SOURCE DATA START
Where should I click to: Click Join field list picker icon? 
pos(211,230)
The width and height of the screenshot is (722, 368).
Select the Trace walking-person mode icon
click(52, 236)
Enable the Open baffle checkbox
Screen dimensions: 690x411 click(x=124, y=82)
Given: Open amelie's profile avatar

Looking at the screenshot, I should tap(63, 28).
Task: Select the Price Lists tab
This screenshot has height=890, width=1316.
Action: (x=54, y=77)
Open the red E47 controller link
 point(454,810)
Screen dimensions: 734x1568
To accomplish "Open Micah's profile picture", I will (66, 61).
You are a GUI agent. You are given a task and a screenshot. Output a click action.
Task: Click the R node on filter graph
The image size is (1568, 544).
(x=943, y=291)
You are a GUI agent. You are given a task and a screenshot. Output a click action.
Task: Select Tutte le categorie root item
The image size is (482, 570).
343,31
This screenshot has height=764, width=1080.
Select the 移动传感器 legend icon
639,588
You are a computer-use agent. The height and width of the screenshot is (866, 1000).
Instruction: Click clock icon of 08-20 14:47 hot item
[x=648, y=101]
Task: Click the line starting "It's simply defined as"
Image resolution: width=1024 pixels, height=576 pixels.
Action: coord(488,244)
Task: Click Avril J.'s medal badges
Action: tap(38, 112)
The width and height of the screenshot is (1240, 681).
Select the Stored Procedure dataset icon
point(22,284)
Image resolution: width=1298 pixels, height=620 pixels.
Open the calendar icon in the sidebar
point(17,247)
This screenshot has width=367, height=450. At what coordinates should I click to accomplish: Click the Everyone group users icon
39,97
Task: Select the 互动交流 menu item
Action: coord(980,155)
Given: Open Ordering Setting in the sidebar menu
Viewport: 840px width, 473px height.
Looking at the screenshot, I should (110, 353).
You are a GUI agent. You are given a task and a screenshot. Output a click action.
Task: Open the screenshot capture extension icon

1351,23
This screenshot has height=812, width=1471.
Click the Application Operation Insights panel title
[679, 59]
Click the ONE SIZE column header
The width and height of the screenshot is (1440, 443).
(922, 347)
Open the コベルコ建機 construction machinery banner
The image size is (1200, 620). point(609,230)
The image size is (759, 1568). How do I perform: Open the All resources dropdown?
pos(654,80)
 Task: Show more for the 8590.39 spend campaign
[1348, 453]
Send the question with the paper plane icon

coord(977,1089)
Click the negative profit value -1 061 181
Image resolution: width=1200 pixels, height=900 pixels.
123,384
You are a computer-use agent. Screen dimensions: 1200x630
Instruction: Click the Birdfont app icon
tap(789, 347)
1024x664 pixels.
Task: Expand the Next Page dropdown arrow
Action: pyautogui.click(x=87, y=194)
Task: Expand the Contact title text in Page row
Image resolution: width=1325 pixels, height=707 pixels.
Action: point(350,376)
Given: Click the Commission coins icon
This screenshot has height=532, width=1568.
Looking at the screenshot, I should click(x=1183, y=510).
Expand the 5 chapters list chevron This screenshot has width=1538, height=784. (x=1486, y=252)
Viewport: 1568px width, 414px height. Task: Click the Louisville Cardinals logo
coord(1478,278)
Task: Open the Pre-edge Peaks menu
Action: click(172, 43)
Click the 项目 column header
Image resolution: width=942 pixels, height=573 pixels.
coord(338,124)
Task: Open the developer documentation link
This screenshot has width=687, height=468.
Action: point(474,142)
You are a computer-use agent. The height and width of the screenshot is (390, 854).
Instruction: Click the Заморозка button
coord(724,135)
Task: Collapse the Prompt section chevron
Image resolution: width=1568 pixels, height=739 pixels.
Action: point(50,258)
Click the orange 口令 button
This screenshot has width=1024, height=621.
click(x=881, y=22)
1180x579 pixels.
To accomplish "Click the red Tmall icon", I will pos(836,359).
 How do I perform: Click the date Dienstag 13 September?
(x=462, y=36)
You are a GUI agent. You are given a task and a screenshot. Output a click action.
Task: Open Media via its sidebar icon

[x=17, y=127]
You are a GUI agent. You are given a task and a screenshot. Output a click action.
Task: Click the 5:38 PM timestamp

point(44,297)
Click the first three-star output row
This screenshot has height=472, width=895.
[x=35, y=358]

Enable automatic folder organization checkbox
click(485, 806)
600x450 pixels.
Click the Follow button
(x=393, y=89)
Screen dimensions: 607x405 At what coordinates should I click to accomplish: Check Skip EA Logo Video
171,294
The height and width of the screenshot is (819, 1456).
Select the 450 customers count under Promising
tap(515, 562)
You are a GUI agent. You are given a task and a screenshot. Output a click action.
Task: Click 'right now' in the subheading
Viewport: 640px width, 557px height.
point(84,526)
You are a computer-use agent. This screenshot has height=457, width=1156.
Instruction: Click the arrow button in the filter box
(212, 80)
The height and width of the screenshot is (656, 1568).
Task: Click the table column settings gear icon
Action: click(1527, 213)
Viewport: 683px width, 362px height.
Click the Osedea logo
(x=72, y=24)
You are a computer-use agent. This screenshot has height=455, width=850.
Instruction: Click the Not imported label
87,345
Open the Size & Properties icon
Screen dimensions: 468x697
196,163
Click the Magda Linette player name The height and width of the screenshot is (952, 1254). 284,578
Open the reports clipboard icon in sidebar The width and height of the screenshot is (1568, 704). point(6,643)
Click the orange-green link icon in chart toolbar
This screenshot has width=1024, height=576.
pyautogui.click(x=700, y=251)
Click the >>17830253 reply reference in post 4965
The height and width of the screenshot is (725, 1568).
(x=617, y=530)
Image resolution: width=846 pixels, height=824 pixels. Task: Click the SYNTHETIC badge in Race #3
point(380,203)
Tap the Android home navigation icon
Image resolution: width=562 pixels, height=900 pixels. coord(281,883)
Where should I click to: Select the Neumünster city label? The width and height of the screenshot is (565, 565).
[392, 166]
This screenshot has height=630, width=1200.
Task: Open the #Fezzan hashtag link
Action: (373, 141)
SOURCE DATA END
THE TASK - Transcribe the records from their first line. Stop after the line with "Task: Select the Price Lists tab", including it.

ANSWER SPACE -
Where should I click to: Click Join field list picker icon? 
pos(211,230)
The width and height of the screenshot is (722, 368).
Select the Trace walking-person mode icon
click(52, 236)
Enable the Open baffle checkbox
Screen dimensions: 690x411 click(x=124, y=82)
Given: Open amelie's profile avatar

Looking at the screenshot, I should tap(63, 28).
Task: Select the Price Lists tab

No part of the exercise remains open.